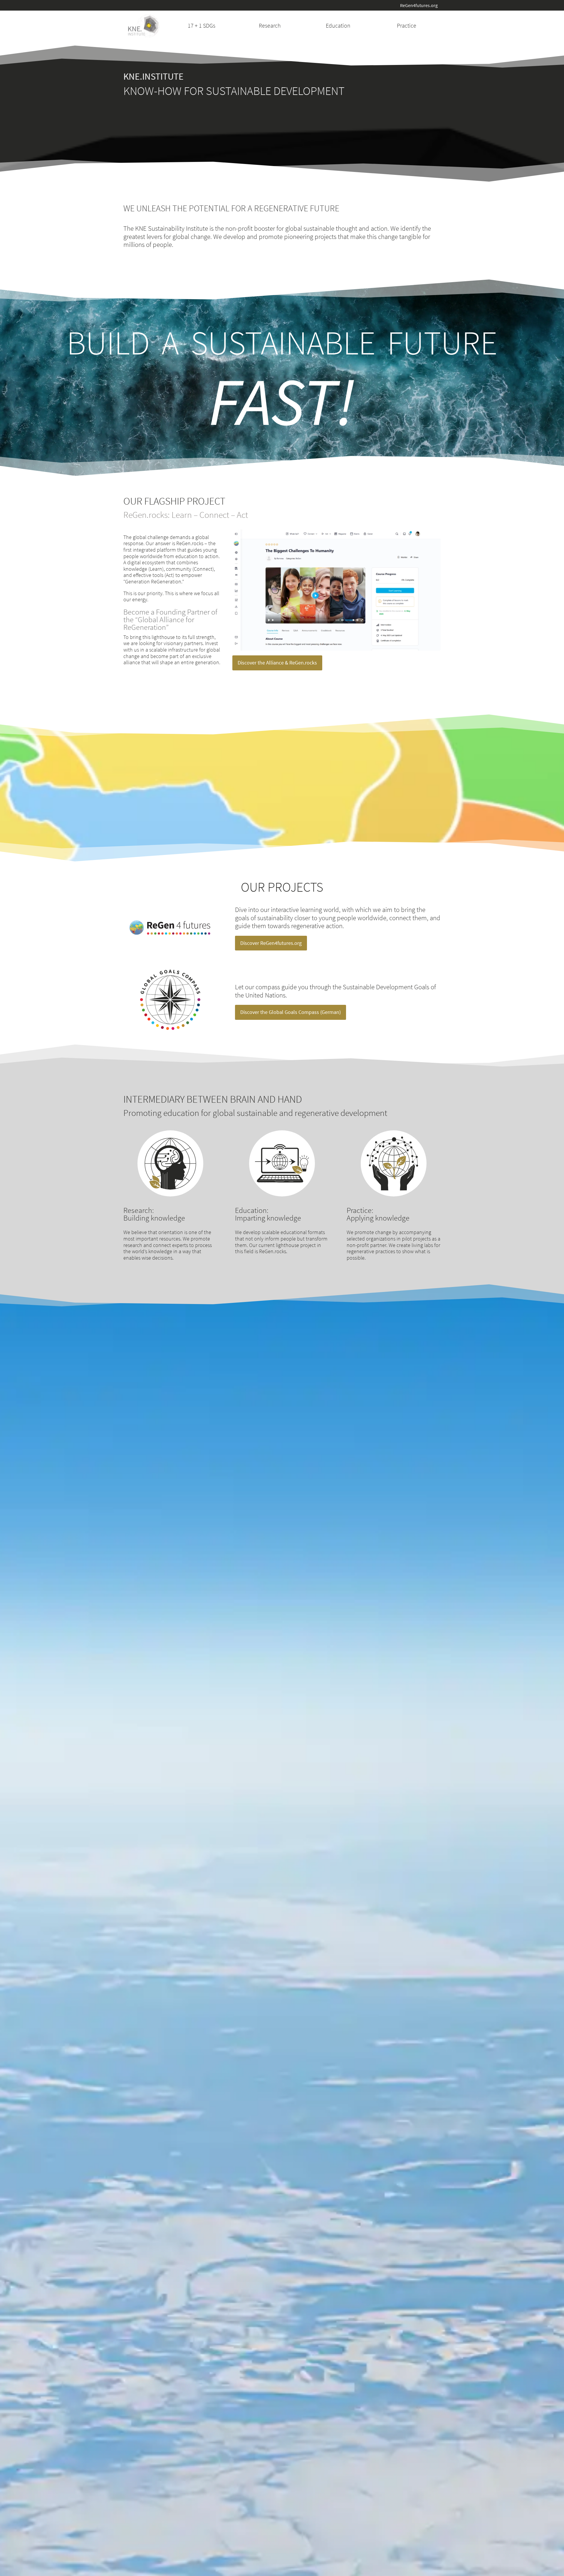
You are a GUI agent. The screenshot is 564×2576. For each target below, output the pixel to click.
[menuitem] (201, 26)
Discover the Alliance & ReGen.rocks (277, 662)
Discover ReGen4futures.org (271, 943)
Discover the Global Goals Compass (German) (290, 1012)
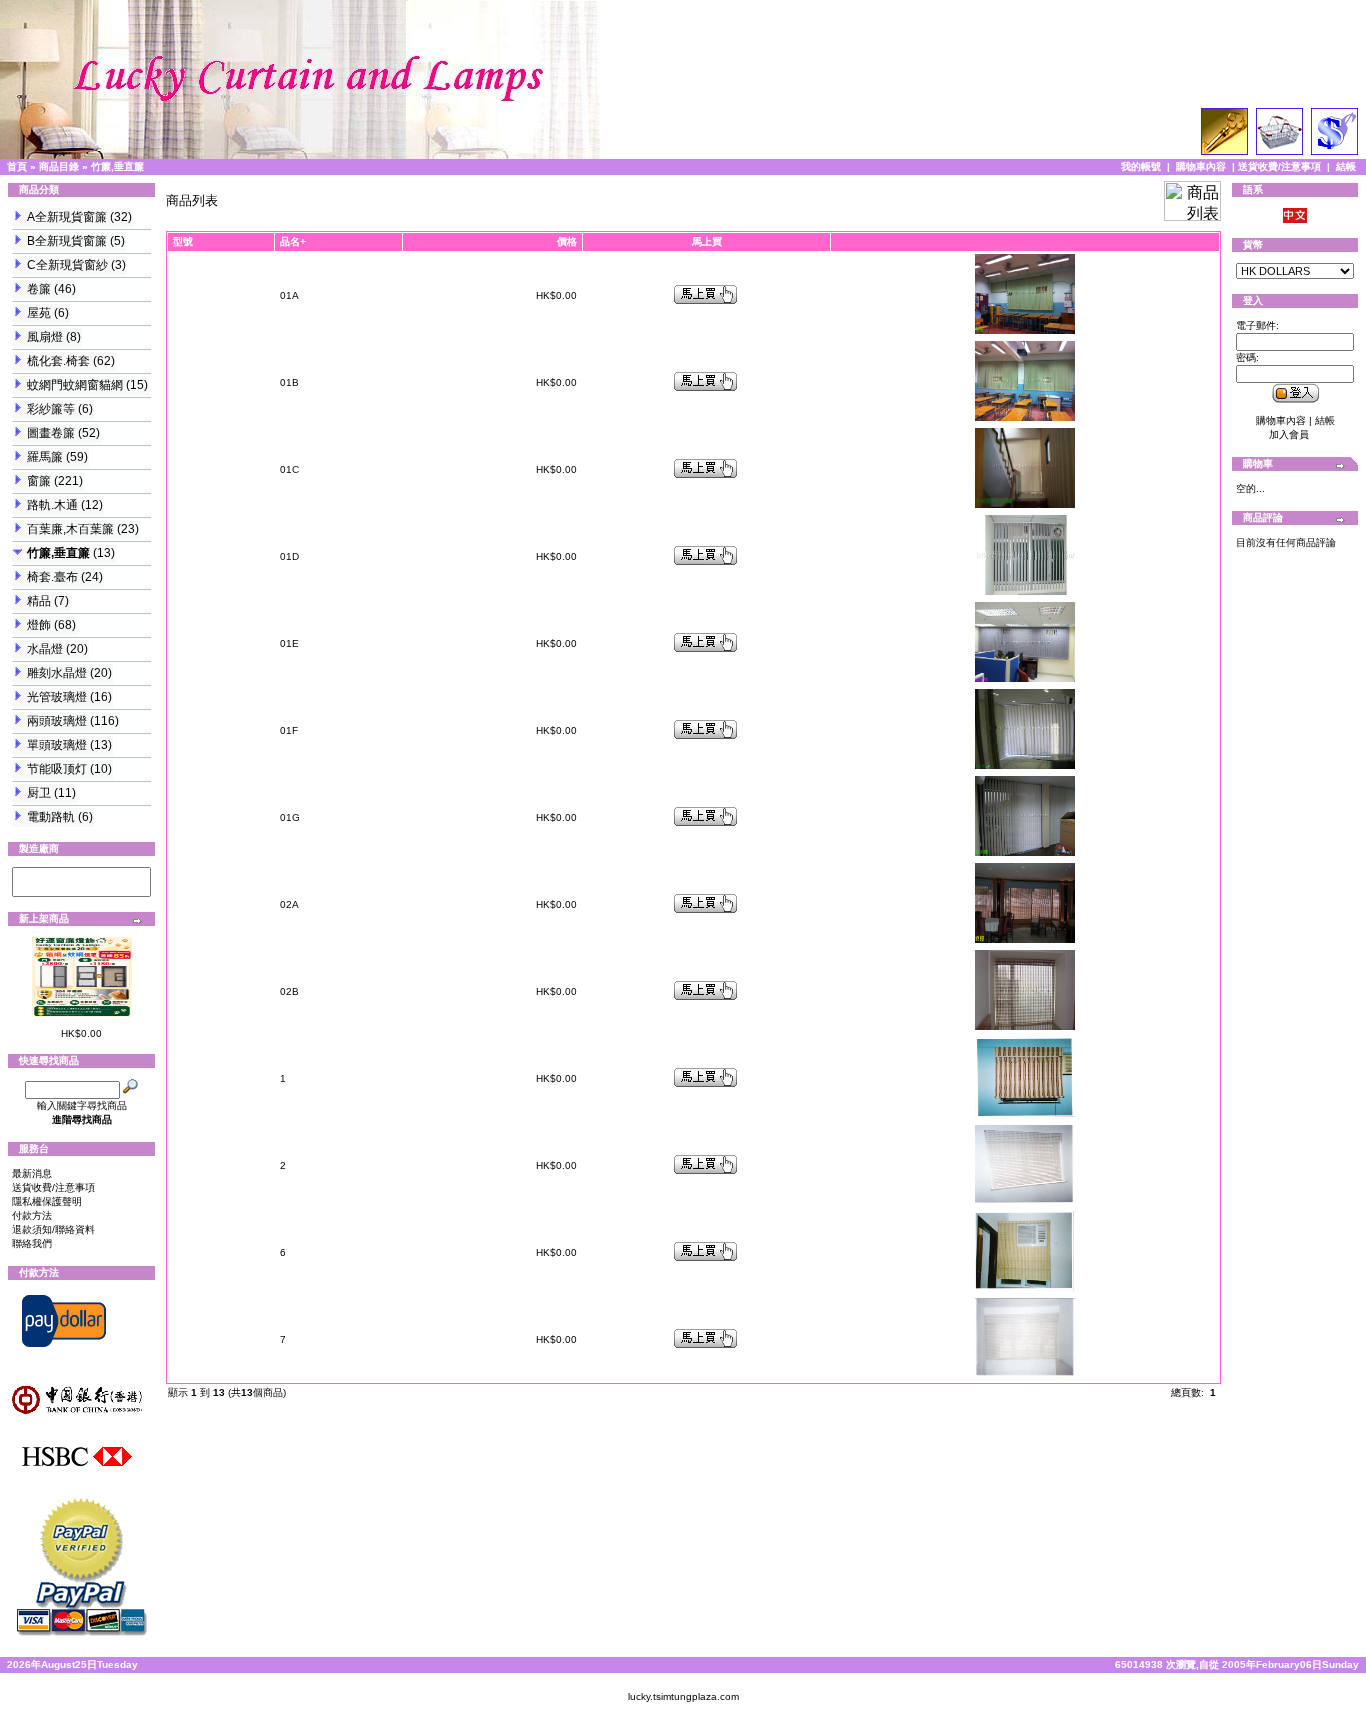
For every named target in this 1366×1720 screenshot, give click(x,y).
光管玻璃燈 (57, 697)
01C (289, 469)
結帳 (1346, 166)
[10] (81, 889)
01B (289, 382)
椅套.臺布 (52, 577)
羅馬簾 (45, 457)
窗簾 (39, 481)
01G (290, 817)
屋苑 (39, 313)
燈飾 (39, 625)
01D (289, 556)
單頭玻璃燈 (57, 745)
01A (289, 295)
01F (289, 730)
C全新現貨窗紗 (67, 265)
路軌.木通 (52, 505)
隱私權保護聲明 (47, 1201)
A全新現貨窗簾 (67, 217)
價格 (567, 241)
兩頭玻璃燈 (57, 721)
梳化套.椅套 (58, 361)
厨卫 (39, 793)
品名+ (293, 241)
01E (289, 643)
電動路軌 (51, 817)
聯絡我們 (32, 1243)
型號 (183, 241)
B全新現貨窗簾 (67, 241)
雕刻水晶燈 (57, 673)
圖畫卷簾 (51, 433)
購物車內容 (1201, 166)
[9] (81, 875)
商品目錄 (59, 166)
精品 (39, 601)
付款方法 (32, 1215)
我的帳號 (1141, 166)
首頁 (17, 166)
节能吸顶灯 (57, 769)
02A (289, 904)
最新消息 (32, 1173)
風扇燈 (45, 337)
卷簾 (39, 289)
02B (289, 991)
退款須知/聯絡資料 (53, 1229)
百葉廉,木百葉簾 (70, 529)
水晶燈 (45, 649)
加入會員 (1289, 434)
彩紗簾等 (51, 409)
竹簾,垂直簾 (117, 166)
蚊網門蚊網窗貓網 (75, 385)
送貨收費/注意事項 (1279, 166)
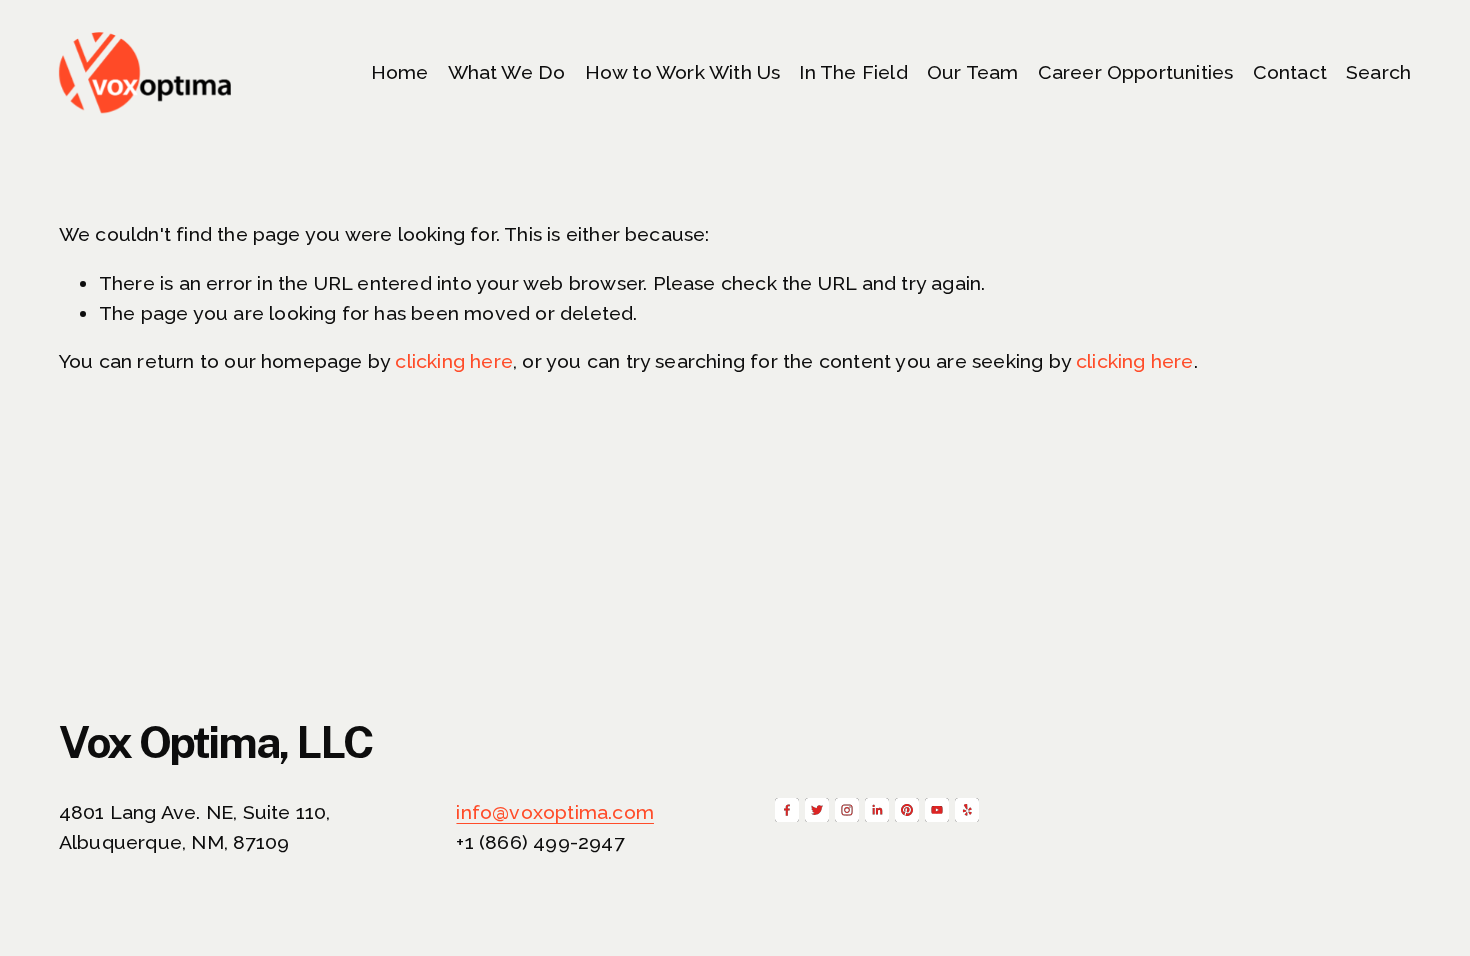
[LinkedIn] (877, 810)
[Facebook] (787, 810)
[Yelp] (967, 810)
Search (1378, 72)
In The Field (853, 72)
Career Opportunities (1136, 72)
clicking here (454, 361)
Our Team (973, 72)
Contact (1290, 72)
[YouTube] (937, 810)
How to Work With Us (683, 72)
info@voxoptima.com (555, 812)
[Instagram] (847, 810)
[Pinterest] (907, 810)
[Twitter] (817, 810)
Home (400, 72)
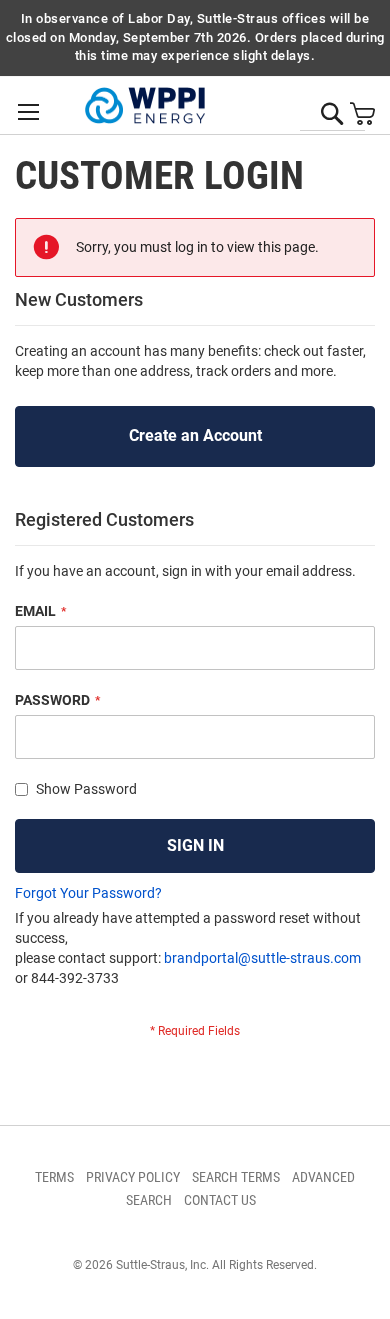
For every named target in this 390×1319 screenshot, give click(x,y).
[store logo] (145, 106)
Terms (54, 1177)
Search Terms (236, 1177)
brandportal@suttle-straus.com (262, 958)
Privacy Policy (133, 1177)
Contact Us (220, 1200)
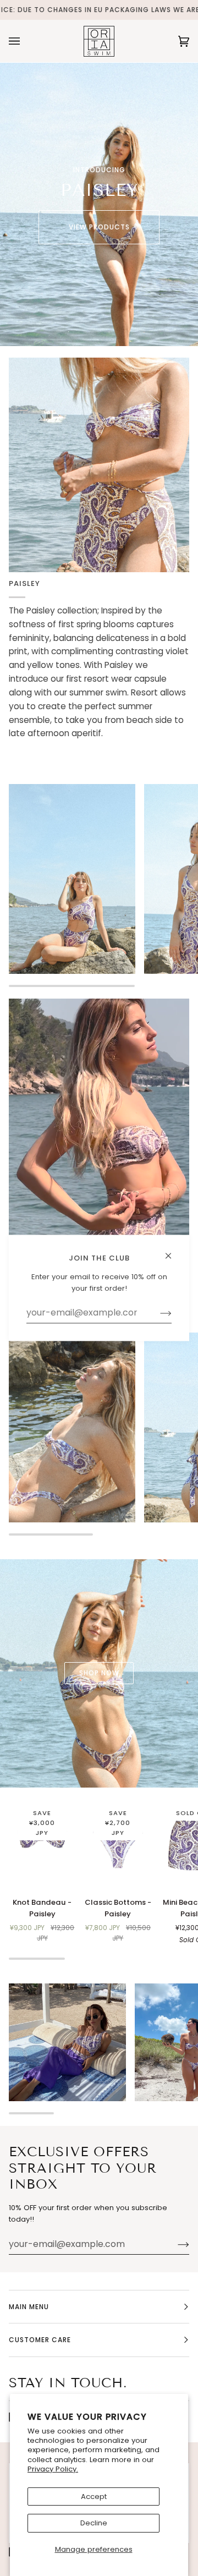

▸ **YOUR INSTRUCTIONS**
From the first line to the last, return the records exactly and leave the pictures behind.

▸ **FINISHED EXERCISE**
You are a GUI agent. The screenshot is 564×2576. For each target below, output the pixel to click.
[menuitem] (201, 26)
Discover the Alliance & ReGen.rocks (277, 662)
Discover ReGen4futures.org (271, 943)
Discover the Global Goals Compass (German) (290, 1012)
For every named target in this 1366×1720 screenshot, give click(x,y).
光管玻璃燈 (57, 697)
01C (289, 469)
結帳 (1346, 166)
[10] (81, 889)
01B (289, 382)
椅套.臺布 (52, 577)
羅馬簾 (45, 457)
窗簾 (39, 481)
01G (290, 817)
屋苑 (39, 313)
燈飾 (39, 625)
01D (289, 556)
單頭玻璃燈 (57, 745)
01A (289, 295)
01F (289, 730)
C全新現貨窗紗 (67, 265)
路軌.木通 (52, 505)
隱私權保護聲明 (47, 1201)
A全新現貨窗簾 (67, 217)
價格 (567, 241)
兩頭玻璃燈 (57, 721)
梳化套.椅套 (58, 361)
厨卫 (39, 793)
品名+ (293, 241)
01E (289, 643)
電動路軌 (51, 817)
聯絡我們 (32, 1243)
型號 (183, 241)
B全新現貨窗簾 (67, 241)
雕刻水晶燈 (57, 673)
圖畫卷簾 (51, 433)
購物車內容 (1201, 166)
[9] (81, 875)
商品目錄 (59, 166)
精品 (39, 601)
付款方法 (32, 1215)
我的帳號 (1141, 166)
首頁 (17, 166)
节能吸顶灯 (57, 769)
02A (289, 904)
最新消息 (32, 1173)
風扇燈 (45, 337)
卷簾 (39, 289)
02B (289, 991)
退款須知/聯絡資料 (53, 1229)
百葉廉,木百葉簾 (70, 529)
水晶燈 (45, 649)
加入會員 (1289, 434)
彩紗簾等 (51, 409)
竹簾,垂直簾 (117, 166)
蚊網門蚊網窗貓網 (75, 385)
送貨收費/注意事項 (1279, 166)
[LinkedIn] (877, 810)
[Facebook] (787, 810)
[Yelp] (967, 810)
Search (1378, 72)
In The Field (853, 72)
Career Opportunities (1136, 72)
clicking here (454, 361)
Our Team (973, 72)
Contact (1290, 72)
[YouTube] (937, 810)
How to Work With Us (683, 72)
info@voxoptima.com (555, 812)
[Instagram] (847, 810)
[Pinterest] (907, 810)
[Twitter] (817, 810)
Home (400, 72)
For every named target in this 390×1319 screenshot, give click(x,y).
[store logo] (145, 106)
Terms (54, 1177)
Search Terms (236, 1177)
brandportal@suttle-straus.com (262, 958)
Privacy Policy (133, 1177)
Contact Us (220, 1200)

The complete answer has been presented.